>>>

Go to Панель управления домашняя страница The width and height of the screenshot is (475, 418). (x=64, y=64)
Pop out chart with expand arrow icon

<<<
>>>

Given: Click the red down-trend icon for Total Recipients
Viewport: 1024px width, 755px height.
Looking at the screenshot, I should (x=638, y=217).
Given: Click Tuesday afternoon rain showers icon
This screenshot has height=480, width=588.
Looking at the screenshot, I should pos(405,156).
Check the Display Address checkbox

<<<
>>>

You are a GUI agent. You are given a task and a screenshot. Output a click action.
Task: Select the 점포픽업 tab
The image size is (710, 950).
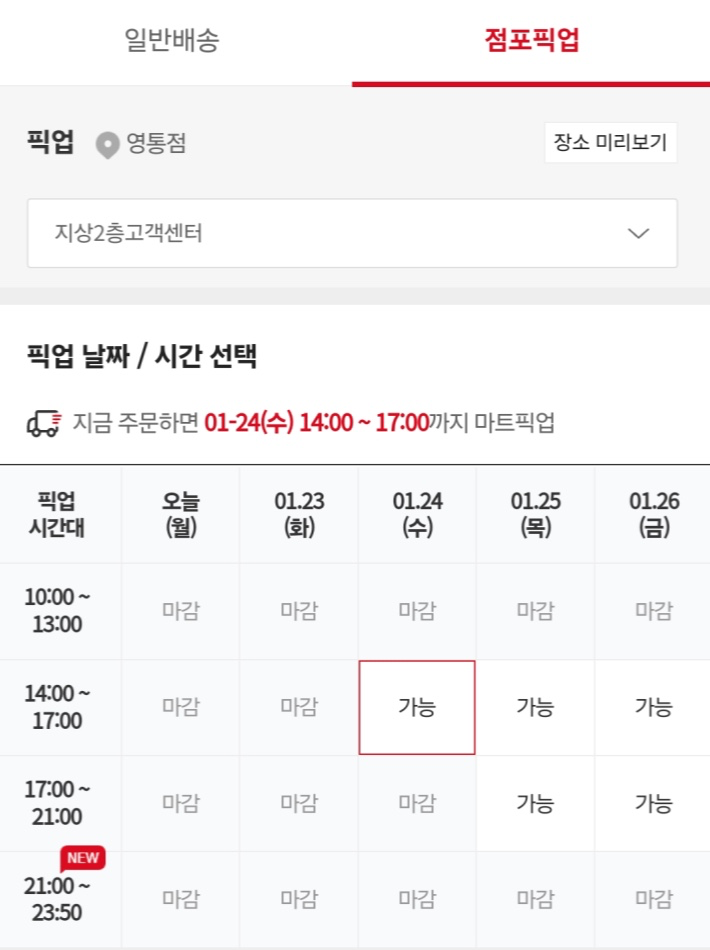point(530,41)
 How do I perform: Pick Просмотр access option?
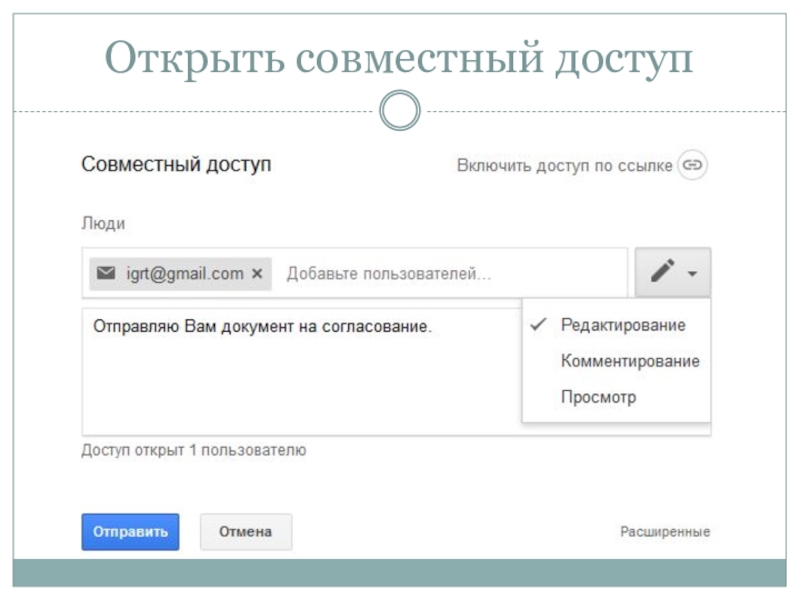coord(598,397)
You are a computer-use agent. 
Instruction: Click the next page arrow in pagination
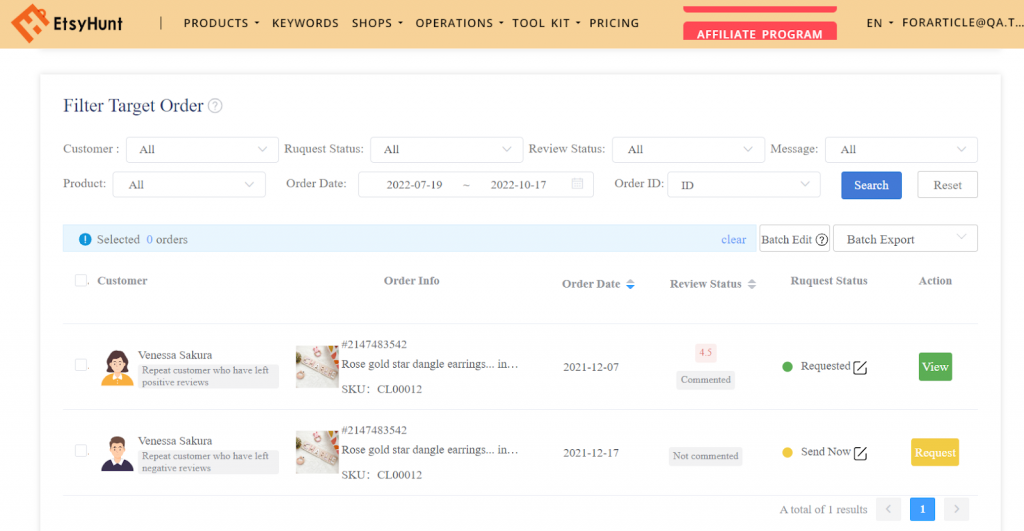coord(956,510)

<<<

**TASK TO COMPLETE:** Bring together all lines in the records where the word "icon" is found.

**SOLUTION TO THIS PROBLEM:**
Pop out chart with expand arrow icon
Given: Click the red down-trend icon for Total Recipients
Given: Click Tuesday afternoon rain showers icon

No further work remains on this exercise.